Records for this task section start

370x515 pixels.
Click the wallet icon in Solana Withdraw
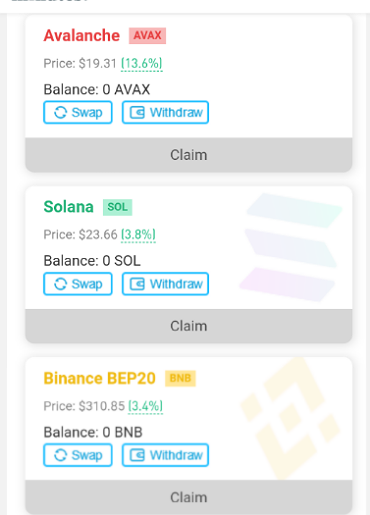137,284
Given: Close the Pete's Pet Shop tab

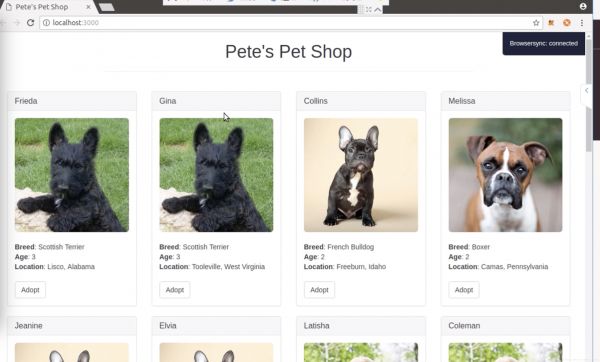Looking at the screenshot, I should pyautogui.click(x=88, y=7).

Records for this task section end
Records for this task section start

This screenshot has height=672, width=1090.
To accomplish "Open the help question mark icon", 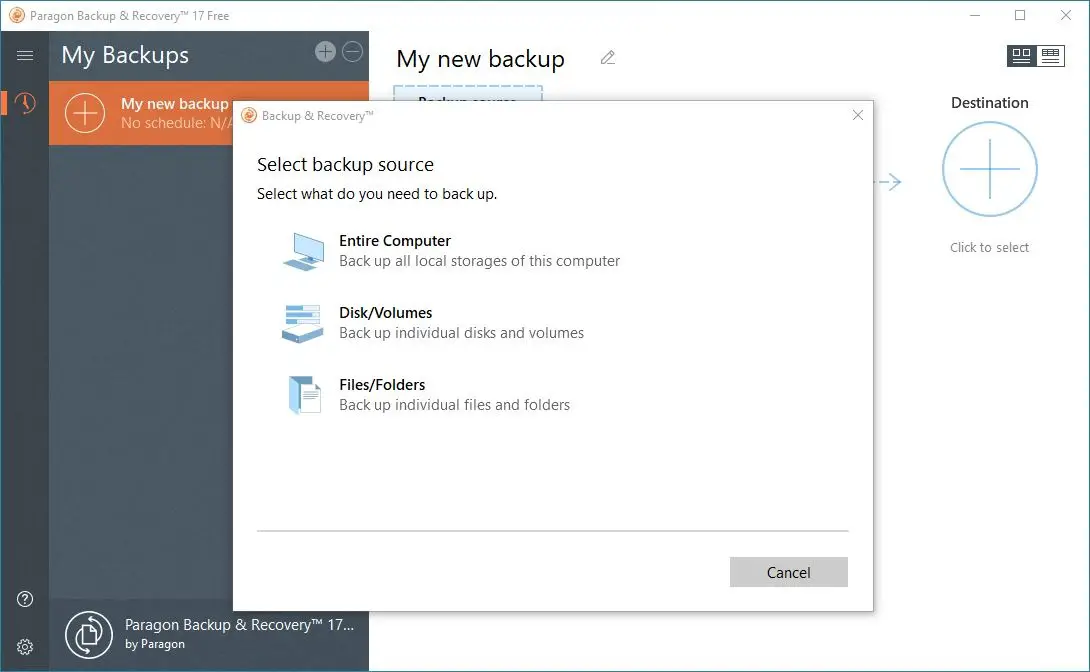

Records for this task section end

Look above for the line with "This screenshot has height=672, width=1090." and the line with "the help question"; set down those two lines and all lines between them exactly, without pictures and without anything else.

• _Task response_:
This screenshot has height=672, width=1090.
To accomplish "Open the help question mark icon", 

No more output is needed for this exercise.